The southernmost latitude where the midnight Sun can be seen is thus 90° — e = 66.55°. This is called the Arctic Circle. (The same holds true in the Southern hemisphere.) The Arctic Circle is the southernmost place where the Sun is (in theory) below the horizon during the whole day at the winter solstice. The sunless time lasts longer and longer when one goes north (south in the Southern hemisphere). At the poles, day and night last half a year each. In practise, refraction and location of the observing site will have a large influence on the visibility of the midnight Sun and the number of sunless days. Because refraction raises objects seen at the horizon, the midnight Sun can be seen a little further south than at the Arctic Circle. For the same reason the Sun can be seen simultaneously at both poles around the time of vernal and autumnal equinox.

The eccentricity of the Earth's orbit is about 0.0167. The distance from the Sun varies between 147-152 million km.
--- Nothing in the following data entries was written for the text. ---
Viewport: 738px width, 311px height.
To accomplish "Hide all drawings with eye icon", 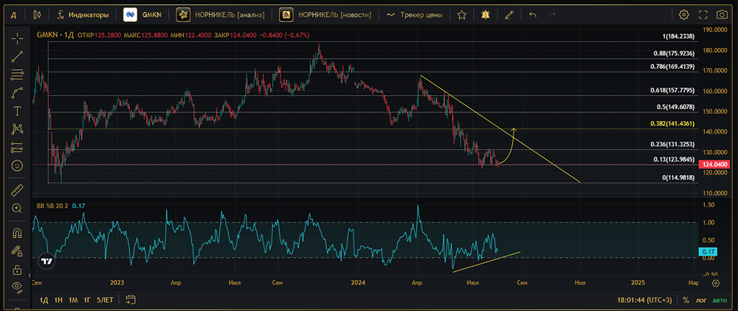I will (18, 286).
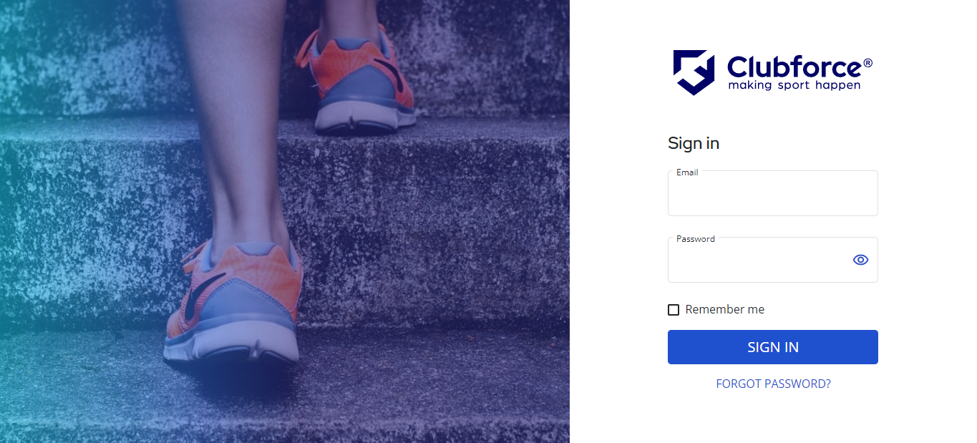The width and height of the screenshot is (977, 443).
Task: Click the Sign in heading
Action: [x=694, y=143]
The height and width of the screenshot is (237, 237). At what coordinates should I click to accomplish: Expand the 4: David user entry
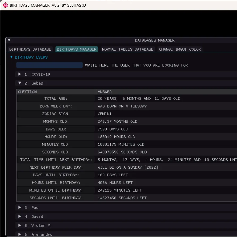(20, 217)
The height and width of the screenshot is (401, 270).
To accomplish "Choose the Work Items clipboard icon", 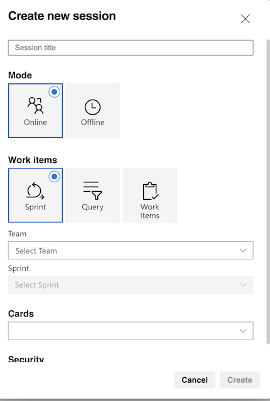I will tap(150, 190).
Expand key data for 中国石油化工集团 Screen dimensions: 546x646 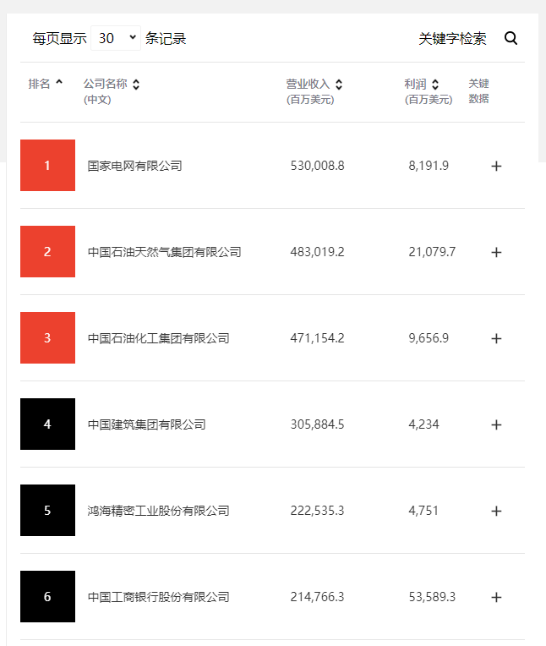click(x=496, y=338)
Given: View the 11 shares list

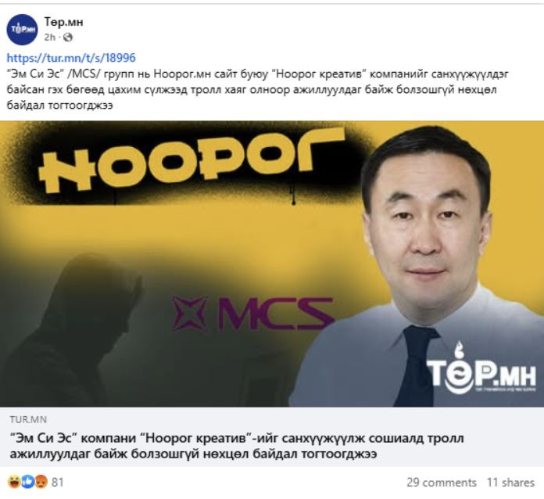Looking at the screenshot, I should 510,483.
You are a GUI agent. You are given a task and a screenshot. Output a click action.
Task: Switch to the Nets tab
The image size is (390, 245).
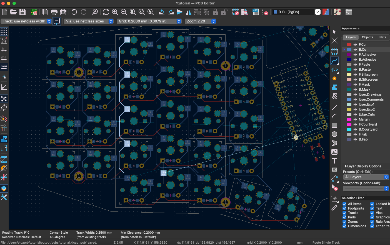point(383,37)
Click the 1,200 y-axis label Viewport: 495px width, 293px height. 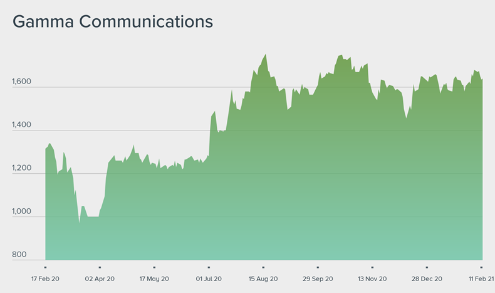(x=23, y=168)
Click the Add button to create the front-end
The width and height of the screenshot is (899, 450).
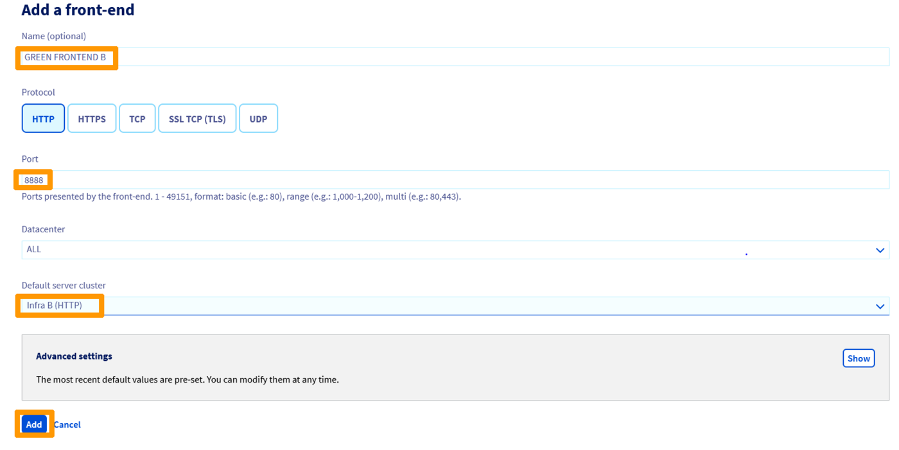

The flux density of solar radiation varies somewhat at different parts of the Earth's orbit, but this has practically no effect on the seasons. In fact the Earth is at perihelion in the beginning of January, in the middle of the northern hemisphere's winter. The seasons are due to the obliquity of the ecliptic.

The energy received from the Sun depends on three factors. First the flux per unit area is proportional to sin a, where a is the altitude of the Sun. In summer the altitude can have greater values than in winter, giving more energy per unit area. Another effect is due to the atmosphere: When the Sun is near the horizon, the radiation must penetrate thick atmospheric layers. This means large extinction and less radiation at the surface. The third factor is the length of the time the Sun is above the horizon. This is important at high latitudes, where the low altitude of the Sun is compensated by the long daylight time in summer. These effects are discussed in detail in Example 7.2.

There are also long-term variations in the annual Solar flux. Serbian geophysicist Milutin Milankovic (1879-1958) published in the 1930's and 1940's his theory of ice ages. During last 2-3 million years, large ice ages have been repeated approximately every 100,000 years. He proposed that variations of the Earth's orbit cause long-term periodic climate change, now known as Milankovic cycles. Milankovic claimed that the cycles in eccentricity, direction of the perigee, obliquity, and precession result in 100,000 year ice age cycle. The cycle of precession is 26,000 years, direction of the perigee relative to the equinoxes is 22, 000 years, and the obliquity of the ecliptic has a 41,000 year cycle. Changes in orbital eccentricity are not fully periodic but some periods above 100,000 years can be found. The eccentricity varies between 0.005-0.058 and is currently 0.0167.

The annual incoming Solar flux varies with these orbital changes and the effect is largest at high latitudes. If, for example, the eccentricity is high, and the Earth is near the apogee during the hemisphere's winter, then winters are long and cold and summers are short. However, the theory is controversial, orbital forcing on the climate change is not well understood, and probably not enough to trigger glaciation. There exist also positive feedback loops, like the effect of low albedo of snow and ice. It means that ice reflects more radiation back into space, thus cooling the climate. The system is highly chaotic so that even minor changes in the primary conditions will result in large differences in the outcome. There are also other effects causing climate change, including emerging gases from large lava flows and eruptions of volcanos and, nowadays, anthropogenic reasons.

The future is also uncertain. Some theories predict that the warm period will continue next 50,000 years, whereas others conclude that the climate is already

cooling. Anthropogenic reasons, like ever increasing fraction of green house gases, e.g. carbon dioxide, will change the short-term predictions.